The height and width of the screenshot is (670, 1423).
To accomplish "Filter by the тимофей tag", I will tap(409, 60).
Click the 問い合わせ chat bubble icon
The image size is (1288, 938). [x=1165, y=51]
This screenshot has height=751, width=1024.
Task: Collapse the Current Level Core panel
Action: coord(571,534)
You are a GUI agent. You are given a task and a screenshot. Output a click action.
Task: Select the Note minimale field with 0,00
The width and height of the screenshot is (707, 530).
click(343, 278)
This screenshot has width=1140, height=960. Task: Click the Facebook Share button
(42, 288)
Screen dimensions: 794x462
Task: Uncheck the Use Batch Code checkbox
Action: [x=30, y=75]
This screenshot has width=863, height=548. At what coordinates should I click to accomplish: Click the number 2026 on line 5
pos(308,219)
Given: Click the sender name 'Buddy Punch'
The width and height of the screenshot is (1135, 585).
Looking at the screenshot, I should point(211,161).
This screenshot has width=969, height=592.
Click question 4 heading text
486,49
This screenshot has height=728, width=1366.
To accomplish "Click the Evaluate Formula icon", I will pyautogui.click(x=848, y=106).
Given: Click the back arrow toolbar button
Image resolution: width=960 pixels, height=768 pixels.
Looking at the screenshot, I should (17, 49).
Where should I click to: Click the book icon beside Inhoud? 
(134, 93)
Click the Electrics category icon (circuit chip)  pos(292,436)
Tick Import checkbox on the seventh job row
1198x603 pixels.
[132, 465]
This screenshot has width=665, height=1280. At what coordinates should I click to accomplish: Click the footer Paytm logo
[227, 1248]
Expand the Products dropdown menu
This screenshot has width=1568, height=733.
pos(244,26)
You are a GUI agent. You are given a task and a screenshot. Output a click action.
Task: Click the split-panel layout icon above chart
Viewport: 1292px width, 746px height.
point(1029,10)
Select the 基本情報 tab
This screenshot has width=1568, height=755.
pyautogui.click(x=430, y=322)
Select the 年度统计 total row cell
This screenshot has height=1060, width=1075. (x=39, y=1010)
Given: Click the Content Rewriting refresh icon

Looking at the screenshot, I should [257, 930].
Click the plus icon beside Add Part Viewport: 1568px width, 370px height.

→ **WHAT THIS TASK INVOLVES**
Take the line that holds "The width and height of the screenshot is (1135, 585)." as the first line and the last line of the data as the final one. Retype everything between, both included, exactly.

→ **COMPLETED EXERCISE**
The width and height of the screenshot is (1135, 585).
Looking at the screenshot, I should point(211,161).
This screenshot has width=969, height=592.
Click question 4 heading text
486,49
This screenshot has height=728, width=1366.
To accomplish "Click the Evaluate Formula icon", I will pyautogui.click(x=848, y=106).
Given: Click the back arrow toolbar button
Image resolution: width=960 pixels, height=768 pixels.
Looking at the screenshot, I should (17, 49).
Where should I click to: Click the book icon beside Inhoud? 
(134, 93)
Click the Electrics category icon (circuit chip)  pos(292,436)
Tick Import checkbox on the seventh job row
1198x603 pixels.
[132, 465]
This screenshot has width=665, height=1280. At what coordinates should I click to accomplish: Click the footer Paytm logo
[227, 1248]
Expand the Products dropdown menu
This screenshot has width=1568, height=733.
pos(244,26)
You are a GUI agent. You are given a task and a screenshot. Output a click action.
Task: Click the split-panel layout icon above chart
Viewport: 1292px width, 746px height.
point(1029,10)
Select the 基本情報 tab
This screenshot has width=1568, height=755.
pyautogui.click(x=430, y=322)
Select the 年度统计 total row cell
This screenshot has height=1060, width=1075. (x=39, y=1010)
Given: Click the Content Rewriting refresh icon

Looking at the screenshot, I should [257, 930].
Click the plus icon beside Add Part Viewport: 1568px width, 370px height.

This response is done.